La responsabilità etica baluardo strategico contro la ’ndrangheta

«Le misure di prevenzione patrimoniali nei confronti dei beni di appartenenti a organizzazioni criminali e il loro utilizzo a fini sociali sono divenute centrali nel contrasto alla ‘ndrangheta». Lo sostiene il prefetto di Reggio Calabria Michele di Bari che continua: «Le indagini, oltre a disarticolare le organizzazioni criminali, puntano, infatti, a sottrarre la loro forza economica, utilizzata a fini di controllo del territorio, di accaparramento di consenso sociale o di estensione delle reti di relazione illecite. È emblematico che a distanza di quasi 3 anni dall’operazione “Astrea”, condotta contro gli affiliati di una pericolosa cosca di Reggio Calabria, si sia sviluppata un’attività di indagine conclusasi con la confisca di beni aziendali per oltre 50 milioni di euro da parte della Corte d’Appello di Reggio Calabria a carico di un imprenditore reggino, ritenuto dagli inquirenti “partecipe qualificato” dei tentativi della cosca volti a infiltrare la gestione di importanti servizi pubblici locali. L’azione dello Stato in tale settore appare notevolissima».

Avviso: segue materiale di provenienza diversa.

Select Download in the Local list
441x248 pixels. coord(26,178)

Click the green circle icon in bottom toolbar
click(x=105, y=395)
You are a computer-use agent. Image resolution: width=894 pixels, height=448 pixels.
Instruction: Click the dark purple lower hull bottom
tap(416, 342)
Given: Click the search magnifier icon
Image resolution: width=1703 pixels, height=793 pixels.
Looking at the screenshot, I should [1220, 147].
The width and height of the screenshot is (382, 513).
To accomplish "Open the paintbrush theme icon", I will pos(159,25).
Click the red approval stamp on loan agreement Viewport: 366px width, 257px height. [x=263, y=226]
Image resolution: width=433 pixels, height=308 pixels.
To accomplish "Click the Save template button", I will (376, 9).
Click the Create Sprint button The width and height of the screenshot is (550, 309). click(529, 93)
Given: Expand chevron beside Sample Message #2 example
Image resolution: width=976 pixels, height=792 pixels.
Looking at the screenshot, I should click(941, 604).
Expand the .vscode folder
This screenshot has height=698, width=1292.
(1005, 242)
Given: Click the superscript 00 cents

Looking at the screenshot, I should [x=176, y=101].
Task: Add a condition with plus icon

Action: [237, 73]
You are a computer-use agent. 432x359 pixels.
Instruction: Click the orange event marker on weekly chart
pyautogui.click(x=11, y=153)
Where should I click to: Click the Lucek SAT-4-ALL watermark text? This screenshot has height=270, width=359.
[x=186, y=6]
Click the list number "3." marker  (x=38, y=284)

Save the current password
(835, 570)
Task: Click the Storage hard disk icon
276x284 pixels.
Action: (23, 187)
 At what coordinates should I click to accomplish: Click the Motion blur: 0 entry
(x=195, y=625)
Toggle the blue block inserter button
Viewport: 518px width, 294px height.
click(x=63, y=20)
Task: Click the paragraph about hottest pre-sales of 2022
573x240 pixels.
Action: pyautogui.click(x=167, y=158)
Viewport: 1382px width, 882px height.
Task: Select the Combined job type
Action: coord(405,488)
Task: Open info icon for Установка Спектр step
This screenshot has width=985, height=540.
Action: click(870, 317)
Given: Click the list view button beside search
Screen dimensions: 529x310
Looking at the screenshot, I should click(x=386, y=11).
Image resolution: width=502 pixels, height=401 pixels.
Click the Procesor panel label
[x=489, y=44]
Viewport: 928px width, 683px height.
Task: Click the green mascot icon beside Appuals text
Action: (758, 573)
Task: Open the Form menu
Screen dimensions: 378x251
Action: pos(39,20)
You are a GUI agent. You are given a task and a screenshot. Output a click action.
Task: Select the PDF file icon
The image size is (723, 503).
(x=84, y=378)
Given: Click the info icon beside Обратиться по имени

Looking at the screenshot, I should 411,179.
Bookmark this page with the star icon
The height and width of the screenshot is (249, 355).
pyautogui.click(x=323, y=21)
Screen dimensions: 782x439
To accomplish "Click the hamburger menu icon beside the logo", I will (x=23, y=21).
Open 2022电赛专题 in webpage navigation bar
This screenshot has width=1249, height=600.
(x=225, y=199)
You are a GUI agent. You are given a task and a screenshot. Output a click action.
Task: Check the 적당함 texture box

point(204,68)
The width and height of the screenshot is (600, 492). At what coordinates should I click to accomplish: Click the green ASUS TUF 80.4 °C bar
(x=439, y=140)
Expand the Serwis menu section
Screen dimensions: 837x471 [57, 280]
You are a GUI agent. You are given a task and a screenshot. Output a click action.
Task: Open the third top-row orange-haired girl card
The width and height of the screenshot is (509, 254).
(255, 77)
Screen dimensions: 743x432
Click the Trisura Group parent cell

«Al mese di febbraio 2018, infatti, secondo i dati dell’Agenzia Nazionale dei beni confiscati, sono 4.411 i beni immobili confiscati in Calabria, di cui 2.148 in gestione e 2.263 già destinati, con 384 aziende, 88 delle quali trasferite ad enti del terzo settore in prevalenza a cooperative di giovani. D’altro canto – dice ancora il prefetto –, è necessario spezzare il legame tra il bene posseduto e i gruppi mafiosi, per intaccarne il potere economico.  L’importanza di tali  strumenti normativi risiede nella possibilità di trasformare un bene simbolo del potere criminale sul territorio da “intoccabile” a “patrimonio comune”, destinato cioè alla collettività.  Un percorso che contiene in sé, oltre a un’incidenza preventiva e repressiva, anche un’importante valenza formativa, di educazione alla legalità e di riscatto sociale.  In questo contesto il sistema istituzionale e sociale è chiamato a riflettere sulle ulteriori iniziative per sostenere il processo relativo alla confisca e alla destinazione dei beni, in tema di riutilizzo e reinvestimento sociale ed economico. Una “norma”, un “procedimento”,  un “compito”, morale ed etico, per indebolire la criminalità nei suoi interessi economici. Ciò ha un forte valore culturale, sociale, educativo».

«Le coop giovanili nate sui beni confiscati alla ‘ndrangheta costituiscono le buone pratiche del sistema Paese che lavora in modo silenzioso, foriere di prospettive, di speranze, di responsabilità, fondate su un impegno vero, tenace e concreto.  È l’esempio di un nuovo senso civico, di un senso di identità, di appartenenza e di orgoglio per il proprio territorio, che diventa “bene comune” patrimonio collettivo e condiviso.  Nelle  nostre città si avverte sempre più la necessità di tali presenze simboliche in grado di interagire con i territori per elidere l’apatia e per risvegliare il senso di appartenenza e di partecipazione, di riscatto di comunità, assediate dall’arroganza e dalla prevaricazione della ‘ndrangheta. È evidente – conclude Michele di Bari – che è necessario riportare nelle mani della cittadinanza le ingenti ricchezze acquisite in maniera illegale , rafforzando l’immagine dello Stato, soprattutto in territori dove le illegalità hanno creato un senso destabilizzante di sfiducia».